(Entries on where items appear)
------------------------------------
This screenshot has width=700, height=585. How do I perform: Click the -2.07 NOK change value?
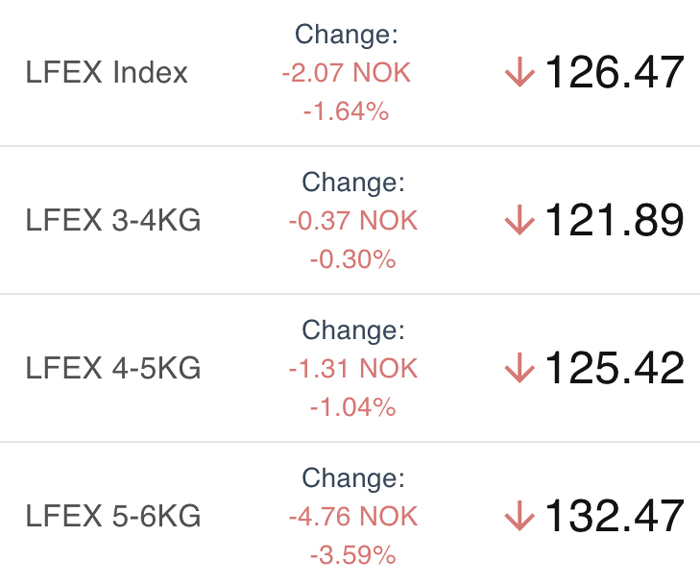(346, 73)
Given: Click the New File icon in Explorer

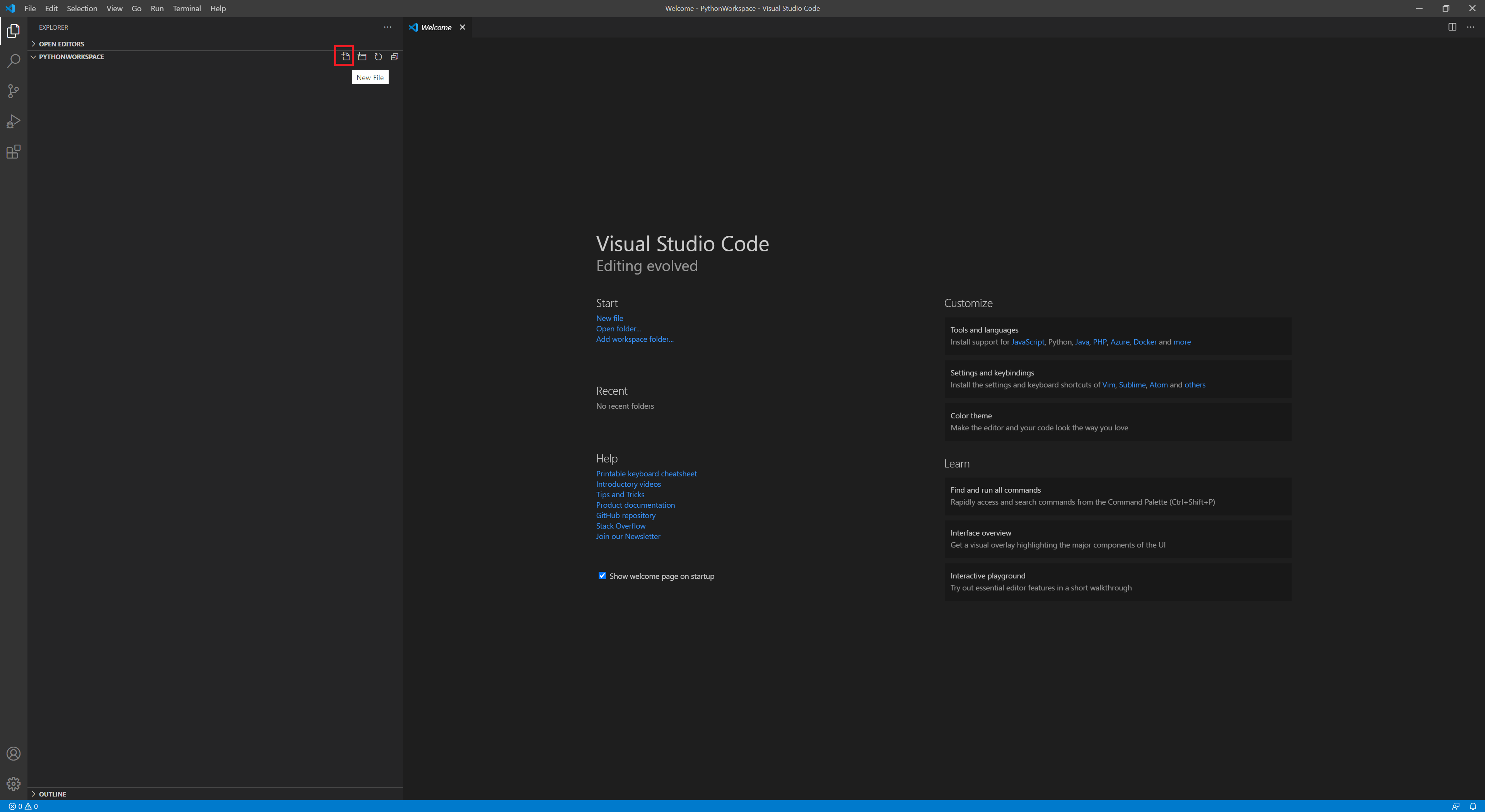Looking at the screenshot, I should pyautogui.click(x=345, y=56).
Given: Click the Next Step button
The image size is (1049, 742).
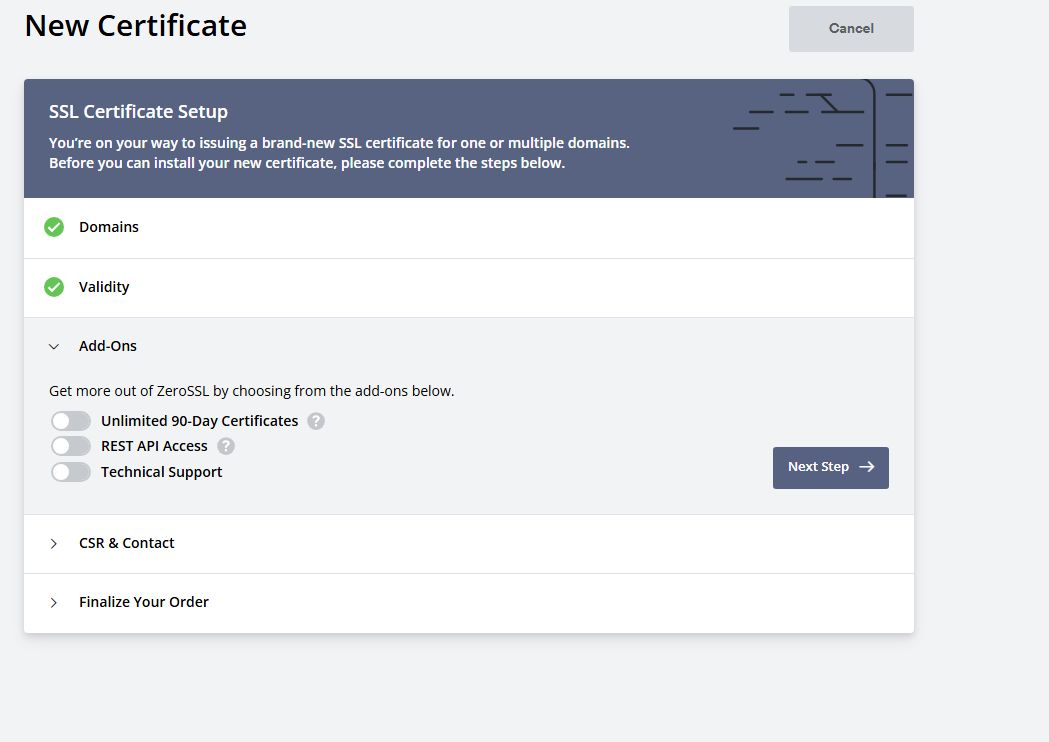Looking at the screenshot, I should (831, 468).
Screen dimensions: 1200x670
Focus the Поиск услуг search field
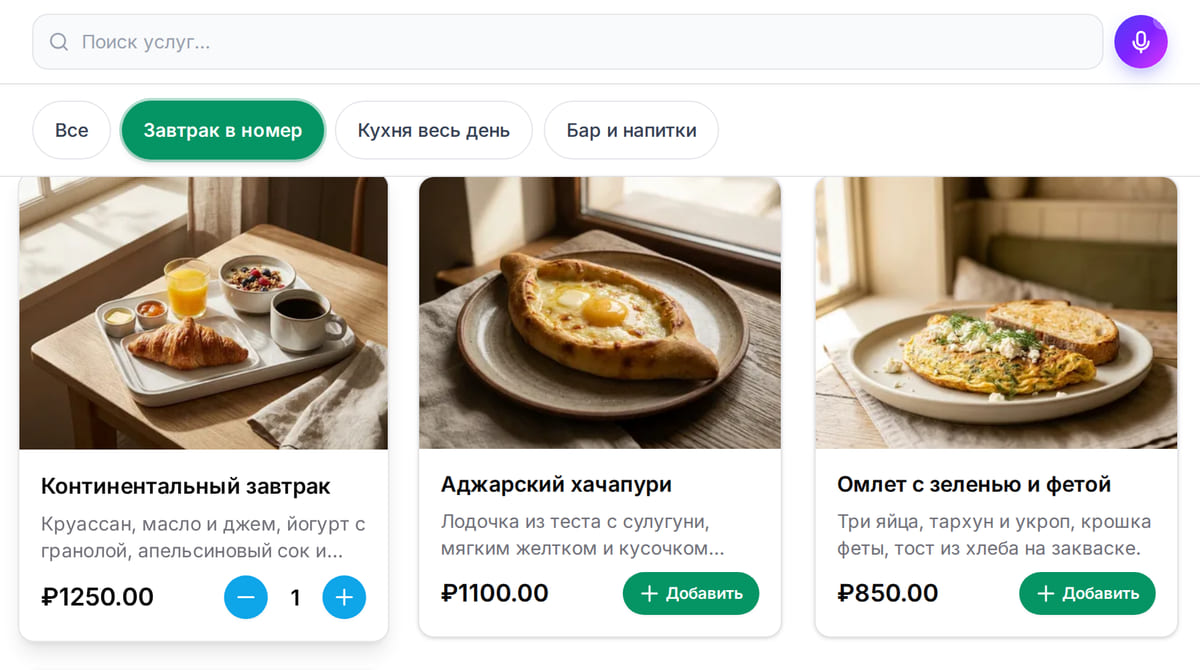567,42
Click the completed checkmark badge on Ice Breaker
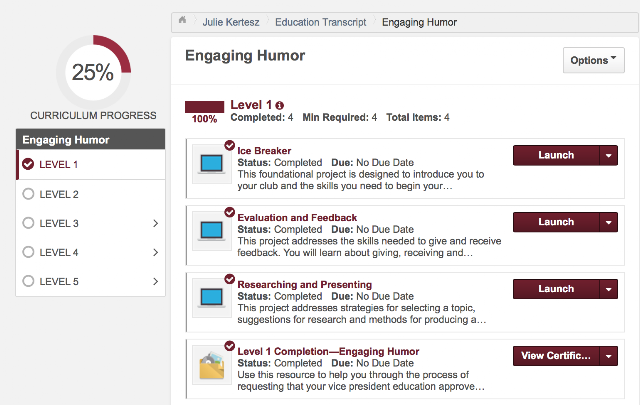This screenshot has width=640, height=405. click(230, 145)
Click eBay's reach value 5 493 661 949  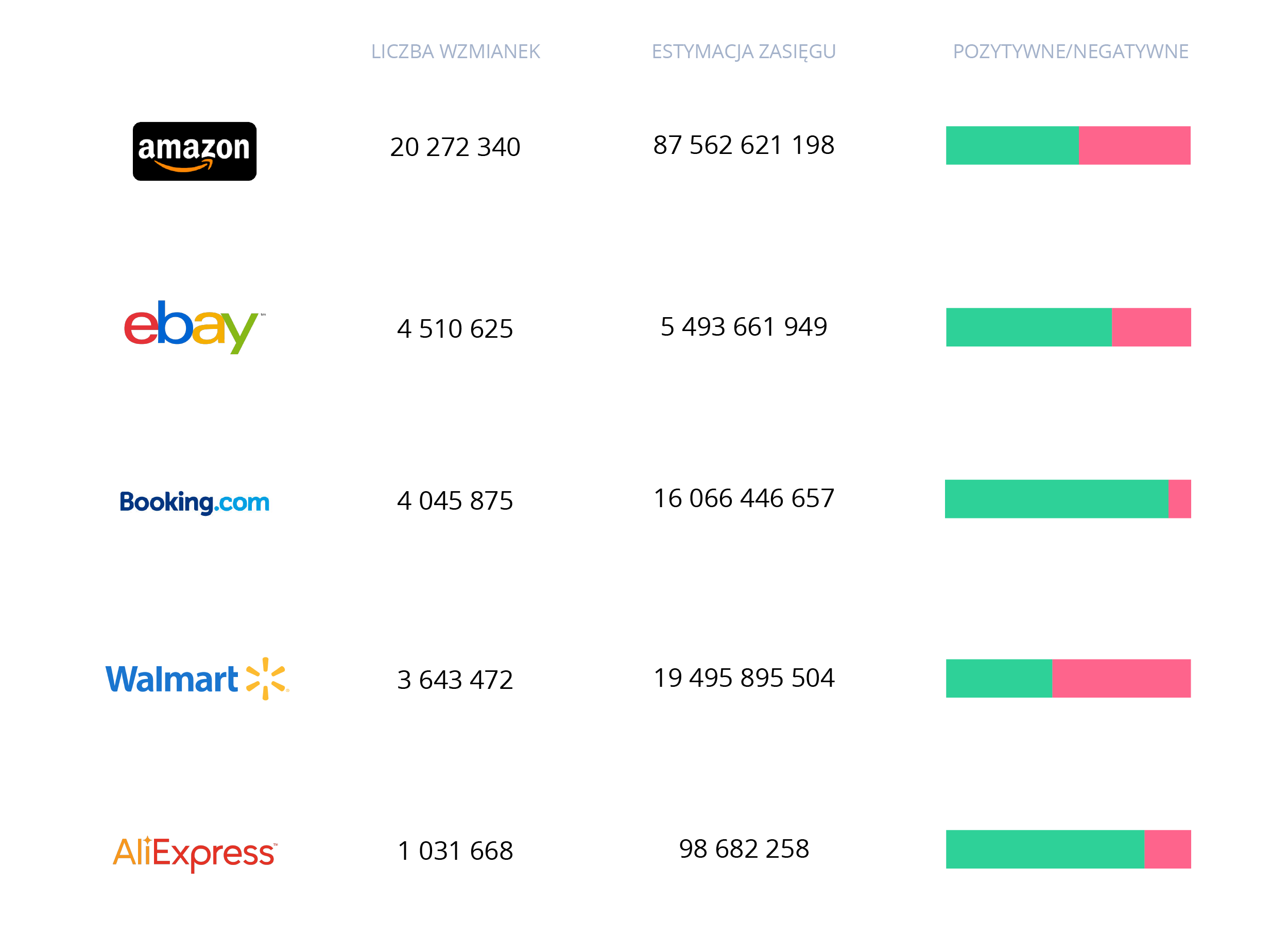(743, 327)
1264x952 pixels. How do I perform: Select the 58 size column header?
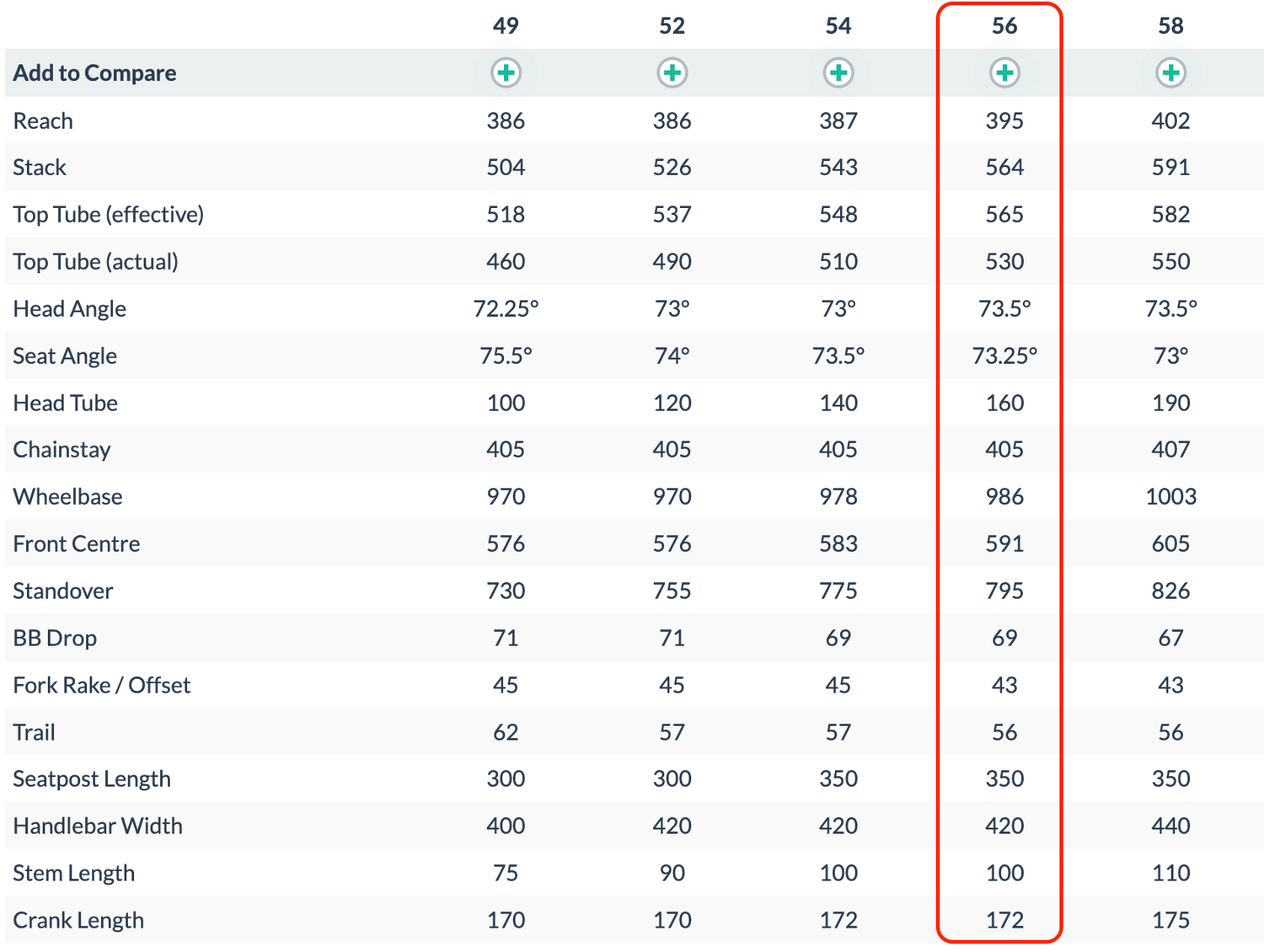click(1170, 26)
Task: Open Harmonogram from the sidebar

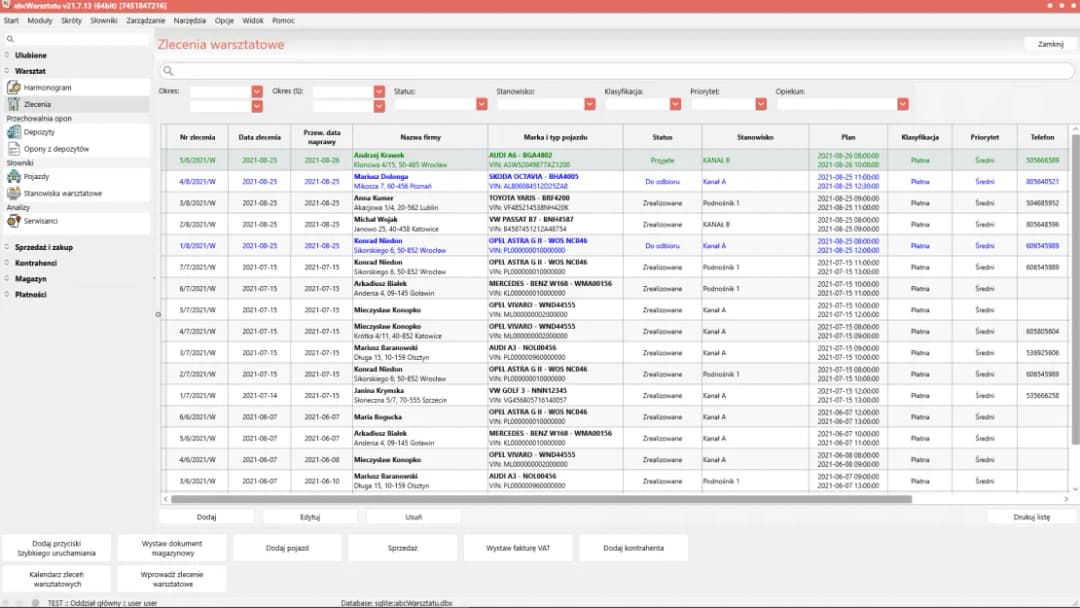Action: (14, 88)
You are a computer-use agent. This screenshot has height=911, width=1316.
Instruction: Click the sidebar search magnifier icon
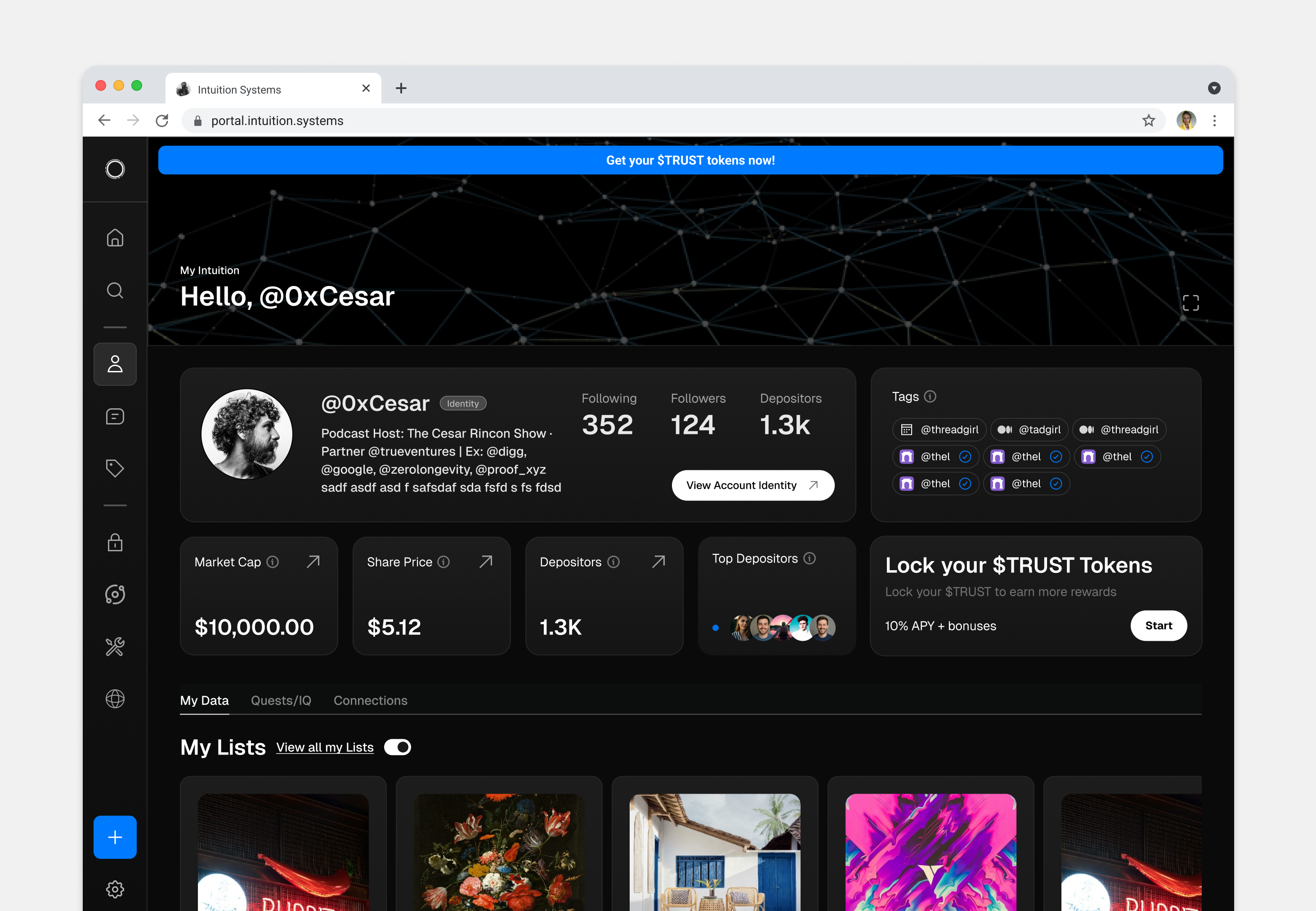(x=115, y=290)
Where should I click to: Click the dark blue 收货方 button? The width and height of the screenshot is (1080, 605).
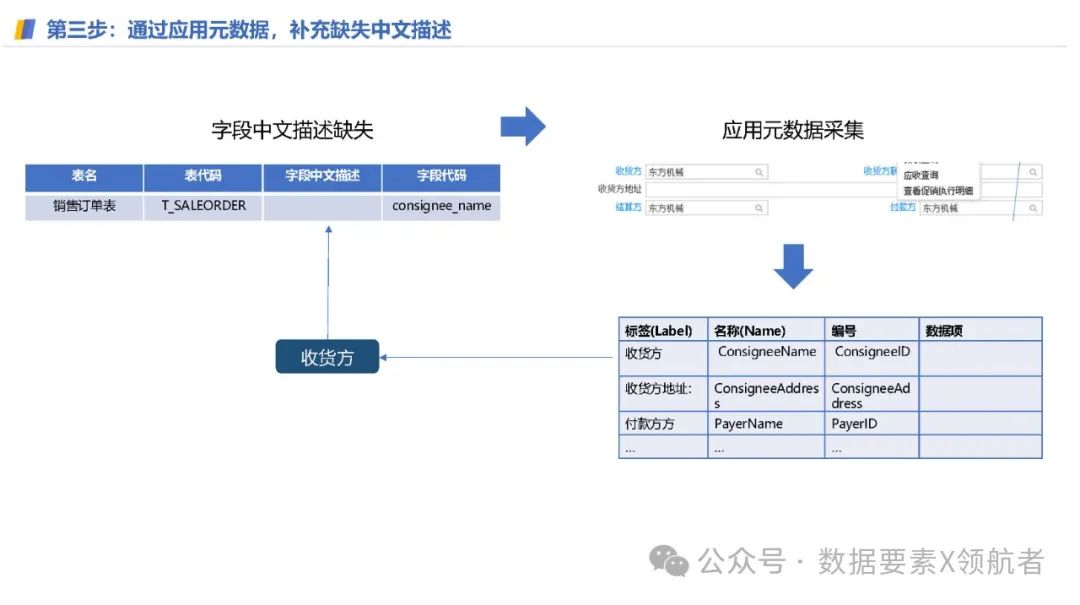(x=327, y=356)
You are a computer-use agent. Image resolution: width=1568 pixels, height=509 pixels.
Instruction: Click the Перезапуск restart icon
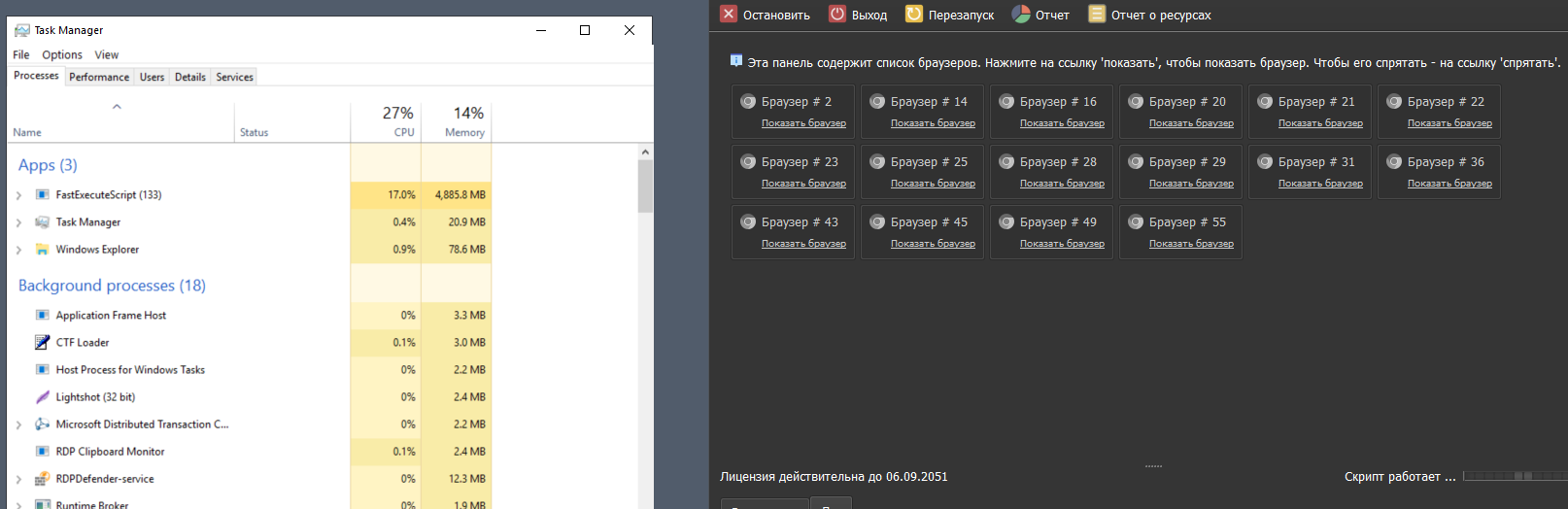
------------------------------------
GOAL OF THE EXERCISE
Can you copy the lines from the first one through the line containing "should pyautogui.click(x=345, y=56).", leaving the pictures out?

FULL SOLUTION
This screenshot has width=700, height=585. How do I perform: Click the -2.07 NOK change value?
(346, 73)
Given: Click the New File icon in Explorer

Looking at the screenshot, I should pyautogui.click(x=345, y=56).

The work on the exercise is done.